> _Objective_
Pull out every line of the items below that contains the word "Open", and list those lines unchanged.

[Data lines]
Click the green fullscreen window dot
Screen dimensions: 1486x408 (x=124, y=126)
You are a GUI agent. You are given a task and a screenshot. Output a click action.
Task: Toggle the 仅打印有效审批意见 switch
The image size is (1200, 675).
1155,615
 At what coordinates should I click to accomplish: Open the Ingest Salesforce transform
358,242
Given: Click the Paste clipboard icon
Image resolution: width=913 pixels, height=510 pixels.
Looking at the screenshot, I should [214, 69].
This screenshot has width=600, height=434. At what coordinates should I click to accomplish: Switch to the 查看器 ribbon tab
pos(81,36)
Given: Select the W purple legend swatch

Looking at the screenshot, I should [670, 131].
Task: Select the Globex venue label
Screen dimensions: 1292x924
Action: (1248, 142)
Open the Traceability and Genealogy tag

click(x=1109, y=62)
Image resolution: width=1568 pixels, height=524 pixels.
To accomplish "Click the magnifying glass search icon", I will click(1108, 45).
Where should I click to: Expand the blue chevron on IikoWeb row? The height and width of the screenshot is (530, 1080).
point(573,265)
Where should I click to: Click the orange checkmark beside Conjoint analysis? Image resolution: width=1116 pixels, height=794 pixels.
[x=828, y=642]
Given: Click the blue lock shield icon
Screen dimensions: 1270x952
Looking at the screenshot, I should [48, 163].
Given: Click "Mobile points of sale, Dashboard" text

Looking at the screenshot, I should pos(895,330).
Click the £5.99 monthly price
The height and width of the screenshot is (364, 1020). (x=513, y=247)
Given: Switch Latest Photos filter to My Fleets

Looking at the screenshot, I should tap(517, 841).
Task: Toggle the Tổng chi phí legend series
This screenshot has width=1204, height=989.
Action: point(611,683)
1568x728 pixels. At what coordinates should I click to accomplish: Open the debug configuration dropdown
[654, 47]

> _The output_
 At what coordinates should I click to accomplish: Open the Ingest Salesforce transform
Open the Traceability and Genealogy tag
1568x728 pixels. At what coordinates should I click to accomplish: Open the debug configuration dropdown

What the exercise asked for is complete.